I think that not only a therapist but also a coach should pay attention to "transference" between a client and coach in a session, so I capsulized the concept below.

             This psychological phenomenon between a client and therapist is one of the key concepts in a therapeutic setting. Freud categorized this concept into the following three ideas.
1 The positive transference, in which the patient’s feelings for the therapist are primarily affection and trust.
2 The negative transference, consisting primarily of hostility and suspicion.
3 The un-neutralized erotic transference, in which the patient experiences insistent desire for sexual intimacy with the analyst. (Kahn, 2002, pp.184-185)

About the positive transference, Freud regarded it as an unobjectionable phenomenon and insisted that it enabled a therapist to provide a client with a sense of trust or safety which built a preferable relationship between the client and therapist. On the other hand, Freud raised an alert over the negative transference. He argued that a therapist must intervene in and remove it if the transference comes up in the session. Otherwise the therapy session will not work for a client. Likewise the negative transference, Freud warned that the erotic transference had a negative impact on the therapy session. Although it is sometimes recognized as a kind of the positive transference, Freud explained that “if those feelings persisted in spite of the analyst’s best effort to convert them to analyzable material, there was nothing to do but refer the patient to another therapist” (Kahn, 2002, p.186). Thus, a therapist should have a competency to discern the type of transference. 
Reference
Basic Freud: Psychoanalytic Thought for the 21st Century

Primary Model of Pathology in Psychoanalytical Force

              Regarding the primary model of pathology in 2nd force, I’d like to describe the Freudian view of pathology in the following.

              As for the key concept of a Freudian view of pathology, Munroe (1955) explicates that “the idea of the symptom as an adaptive mechanism has become a commonplace and that its cure is always envisaged as handling of the underlying (typically unconscious) dynamics rather than the symptom itself” (p. 280).
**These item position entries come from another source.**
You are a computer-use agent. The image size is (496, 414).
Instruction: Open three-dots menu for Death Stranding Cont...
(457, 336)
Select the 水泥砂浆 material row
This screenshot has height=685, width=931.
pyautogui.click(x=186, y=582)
In other words, Freudians regard a symptom of our mental illness as a kind of an adjustment mechanism to protect our “self” from the external world. Moreover, the characteristic of a Freudian view about treatment of pathology is that they often don’t focus on the symptom itself but our unconscious realm.

The Oedipus complex is one of the well-known pathological symptoms in Freudian views related to our unconsciousness. To explain the overview of this symptom, the Oedipus complex is that “all boys experience the unconscious wish to get rid of father and replace him as mother’s lover, and that all girls carry the unconscious wish to eliminate mother and replace her as father’s lover” (Kahn, 2002, p. 57). In this example, Freudians don’t pay attention to the superficial phenomenon (all boys and girls tend to have the desire to obliterate the existence of their father or mother.) but attempt to elucidate the mechanism by shedding light on our repressed unconsciousness. Although Freudians are likely to reduce our pathology into the issue of only our repressed unconsciousness, it is highly estimable for them to clarify the relationship between some pathologies and human unconscious realm.